OUR PORTFOLIO.

DEAR PUNCHINELLO: Having been appointed by the Committee of the "American Universal Protection Society," of which you are chairman, to call upon our honored Secretary of State, with the view of obtaining protection for the interests of our merchants who are now endeavoring to create a trade in ant-eaters with the inhabitants of the Chickadiddle Islands in the South Sea, I have the honor to submit the following synopsis of what took place at the interview:

I found Mr. FISH in a state of partial exhaustion, owing to the unusual heat of the weather, and the perusal of a fresh batch of compliments forwarded to him by his particular friend in New York, the Hon. C. ANDERSON DANA.

Three negresses stood about him with palm-leaf fans, endeavoring to accelerate the movement of the atmosphere in the very close room to which the privacy of his feelings sometimes drives him. He was reclining upon a sofa when I entered, but immediately arose and motioned me to take a seat. I had scarcely occupied a comfortable looking stuffed back-piece of furniture, when a pricking sensation in the region of my coat-tails caused me to resume the perpendicular with amazing rapidity, and, upon looking down, I observed the point of a pin protruding through the cushion of the chair. The Secretary did not lose his gravity, but very heartily apologized for what he called the "little contretemps." The smarting sensation made me a little lax in speech, so that I did not choose my words with that regard for the majesty of a Premier which I came there at first disposed to do. He listened to my recital of the application with perfect equanimity, until I mentioned the name of PUNCHINELLO. At this point he colored slightly, bit his nether lip, and exclaimed, with evident vexation:

"What! the editor of a sheet that has dared to speak of me as a "scaly" fellow, and hold my policy up to the laughter of the nation?"

"Pardon me, Mr. Secretary," I interposed, with all the courtesy of manner I could muster, "but I think you mistake the motive of Mr. PUNCHINELLO in applying that description to a person so august."

"Fire and fiddlesticks, sir! do you take me for a fool?"

I pressed my hand in the vicinity of the fifth rib on my left side, and solemnly asseverated that I did not.

"It makes no difference," added the great man, in an excited tone. "I can entertain no application coming from such a quarter."

"But will you permit me to explain what Mr.
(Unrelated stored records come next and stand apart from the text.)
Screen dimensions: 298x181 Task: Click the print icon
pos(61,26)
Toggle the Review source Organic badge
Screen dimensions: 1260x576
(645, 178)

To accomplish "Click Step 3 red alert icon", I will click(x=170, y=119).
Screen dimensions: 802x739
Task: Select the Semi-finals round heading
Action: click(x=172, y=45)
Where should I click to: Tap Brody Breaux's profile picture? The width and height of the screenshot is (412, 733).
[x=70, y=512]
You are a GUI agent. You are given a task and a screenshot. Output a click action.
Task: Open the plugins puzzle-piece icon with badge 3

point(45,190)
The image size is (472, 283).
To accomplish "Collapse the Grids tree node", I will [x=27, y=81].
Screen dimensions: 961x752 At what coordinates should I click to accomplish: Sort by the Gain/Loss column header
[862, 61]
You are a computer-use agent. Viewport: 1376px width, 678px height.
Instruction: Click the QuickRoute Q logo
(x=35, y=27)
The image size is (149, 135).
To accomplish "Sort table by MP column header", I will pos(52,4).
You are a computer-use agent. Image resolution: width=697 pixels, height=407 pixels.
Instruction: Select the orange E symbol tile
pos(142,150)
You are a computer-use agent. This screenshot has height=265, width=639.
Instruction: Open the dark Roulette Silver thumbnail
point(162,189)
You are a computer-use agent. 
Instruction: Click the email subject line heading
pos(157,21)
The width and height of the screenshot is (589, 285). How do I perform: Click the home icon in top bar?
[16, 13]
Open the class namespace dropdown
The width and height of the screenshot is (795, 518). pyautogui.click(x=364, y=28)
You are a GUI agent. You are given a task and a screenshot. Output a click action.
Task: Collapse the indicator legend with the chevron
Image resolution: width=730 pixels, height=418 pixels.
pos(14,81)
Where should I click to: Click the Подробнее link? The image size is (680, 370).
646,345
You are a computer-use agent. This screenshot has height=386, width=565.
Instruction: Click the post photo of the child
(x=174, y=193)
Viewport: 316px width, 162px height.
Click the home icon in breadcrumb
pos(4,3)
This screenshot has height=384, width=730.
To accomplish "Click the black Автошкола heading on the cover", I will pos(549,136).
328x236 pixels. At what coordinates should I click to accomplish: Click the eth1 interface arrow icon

PUNCHINELLO intended by the epithet 'scaly'? It was only his peculiar way of saying that an officer appointed to administer the responsible duties of your august office could not impartially do so without the 'Scales'—of Justice."

"Nonsense!" shouted the petulant old mackerel; and now I began to feel "sassy."

"But you must admit, Mr. Secretary, that there is a great deal of sense in Mr. PUNCHINELLO'S nonsense. He shoots folly as it flies, and yet it's a great pity that he can't shoot all the fools."

"I am impressed with the truth of that remark, from the fact of his sending you here," was the reply, delivered with an air and tone intended to be witheringly sarcastic. That was enough for me, so I dropped my gloves (metaphorically speaking) and went for him.

"Old man!" says I, "you were lifted out of the quiet of a happy home and placed here, not so much by the act of our illustrious President as by the dispensation of a mysterious Providence. 'Way down in Skewdunk they held prayer-meetings when they heard that news, and a good many of them haven't stopped praying yet. But only last week, let me tell you, Deacon DRYASDUST wrote to General GRANT'S father, saying: 'JESSE, old boy, there's no use praying for that venerable porgy any longer; he's worser nor ever, and bound to drag LYSSES down to the bottom with him.' The kind old man wrote back to the Deacon 'That's so, GILL, as sure as pickled souse ain't pickled salmon.' And now, Mr. Secretary, I come to the point. What old GILL DRYASDUST and JESSE GRANT think of you is what the people think; and when PUNCHINELLO shoots at you an arrow now and then, dipped in fun, and winged with satire, he does it in no spirit of surly bitterness or spleen, but with a heart full of hope and charity, and as much as says to the people of the United States, in your hearing: 'My good friends, keep on praying for brother FISH, and don't give him up because some think him a "scaly" fellow.'"

Thus finishing this mingled admonition and explanation, I dropped a single tear upon the figure worked in the carpet, and gloomily quitted the apartment.

The next morning I found a letter upon the table, at my lodgings, bearing the imprint of the Department of State, and couched in these terms:

Dear Sir: Instructions have been sent from this Department to Admiral POOR, commanding U. S. Squadron in Cuban waters to extend to American merchants engaged in establishing a trade in ant-eaters with the inhabitants of the South Sea Chickadiddle Islands, every protection consistent with his remaining where he now is.

Very Respect'y,

HAMILTON FISH.

All of which is respectfully submitted.